The officer with the coffee stops talking. He starts to turn his head toward the road.
I brace for what’s to come, heart slamming against my ribs.
But then another officer taps the clipboard again, speaking up, drawing his partner's attention right back to the paperwork.
We are so close I can smell the stale coffee and the heavy exhaust of the idling police cars. We drift through the shadows. Ten yards. Twenty. Fifty.
The road levels out as we enter the towering steel skeletons and massive dirt berms of the Morenci Mine complex. Our momentum begins to die. The bike slows to a crawl.
Noah doesn’t wait for us to stop. He doesn’t look back either. His heavy boot finds the kickstart and comes down hard.
And the engine explodes into life, the violent roar echoing off the corrugated metal siding of the mine buildings like a bomb going off.
“Hold on!” Noah yells over the sound.
He drops it into gear and rips the throttle. The back tire fishtails, screaming as it finds traction on the asphalt, and then we are gone—shooting like a bullet into the labyrinth of the mine.
Far behind us, the floodlights pivot, and the sirens begin to wail.
53
NOAH
The shriekingof sirens bounces off the sheer limestone walls, a chaotic, overlapping scream that promises a cage if they catch us, but that’s the thing…
They have to catch us first.
I cut the handlebars hard, veering off the paved access road and plunging us onto a dirt haul road. The Morenci Mine isn’t just a hole in the ground; it’s a mechanized hellscape of terraced rock, towering dirt berms, and industrial steel.
The air instantly turns thick with red dust.
We crest a steep incline and drop into the active pit. Floodlights the size of cars illuminate the terraced walls. Ahead of us, a massive haul truck—its tires twice my height—groans under the weight of crushed copper ore.
I don’t brake. I lean into the turn and shoot the gap between the truck’s massive rear axle and the sheer rock wall. The vibration of the machinery rattles my teeth, and the thick cloud of red dust the truck kicks up swallows us whole.

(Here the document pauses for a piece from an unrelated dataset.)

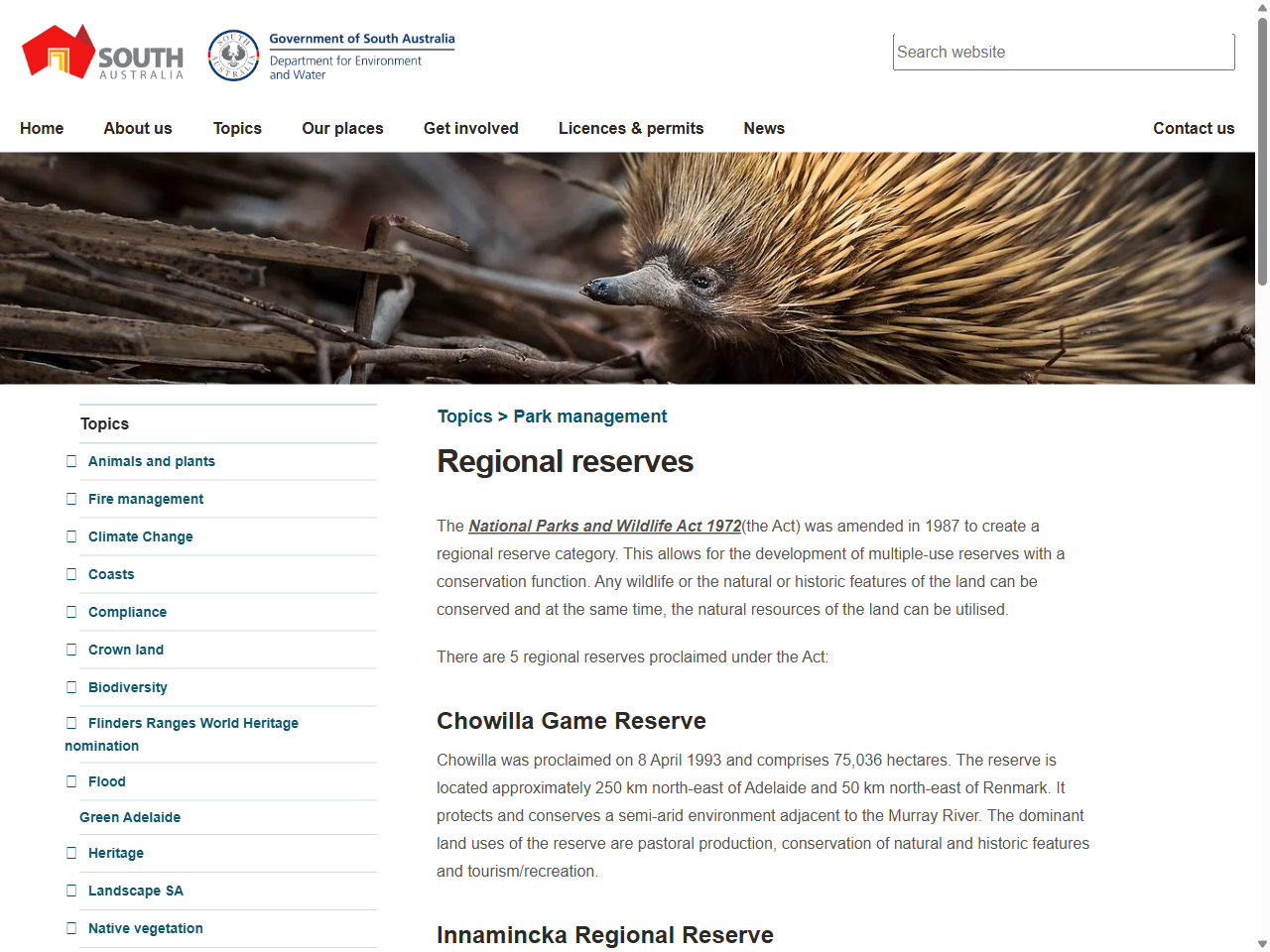Toggle the box next to Crown land

pos(70,649)
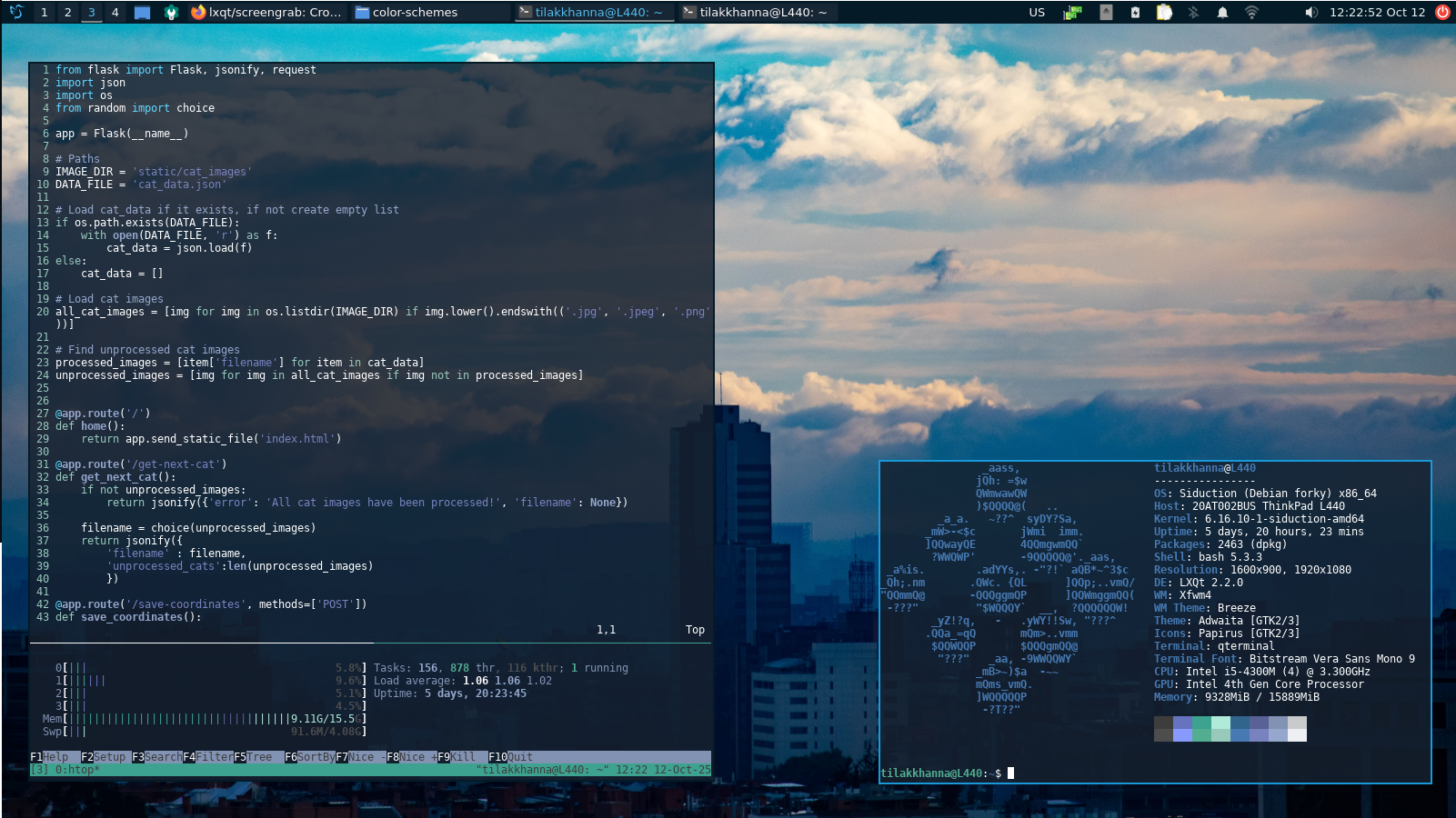The image size is (1456, 818).
Task: Open the Wi-Fi network tray icon
Action: (1251, 12)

It’s the perfect smokescreen.
I weave the bike through a maze of conveyor belts and corrugated steel processing buildings, taking every blind turn Ican to break their line of sight. But the wail of the sirens is still bleeding through the industrial roar of the mine.
They can’t see me, but they can hear me. The Harleys’ straight pipes are a beacon. Every cop in the county is going to follow that sound until we hit a dead end.
If they think it’s worth it.
I grit my teeth, the exhaustion settling deep into my bones. My left arm is aching, the gunshot wound a throbbing, white-hot anchor dragging me down. I’m running on pure, burning adrenaline, and I just have to hope I don’t hit my fucking limit.
I spot a row of abandoned, rusted-out shipping containers and an old equipment shed at the edge of a secondary quarry.
I kill the engine and let our momentum carry us into the shadows between two of the containers. The sudden silence hits my ears like physical pressure.
I kick the stand down. “Off,” I wheeze, my chest heaving.
Rue scrambles off the seat, her eyes wide, coated in a fine layer of red dust. “Why are we stopping? They’re right behind us!”
“The bike’s too loud,” I say, unstrapping the duffel bag from the rear fender. I throw it over my good shoulder. “And the cops have radios. They’ll lock down every exit road out of this pit in five minutes. We need a ghost.”
I look down at the Knucklehead. The chrome is caked in mud, the engine ticking as it cools. It kept us alive. It got us here. I liked it. But it’s a dead weight now.
I’d burn the whole world down if it meant keeping Rue out of a cell.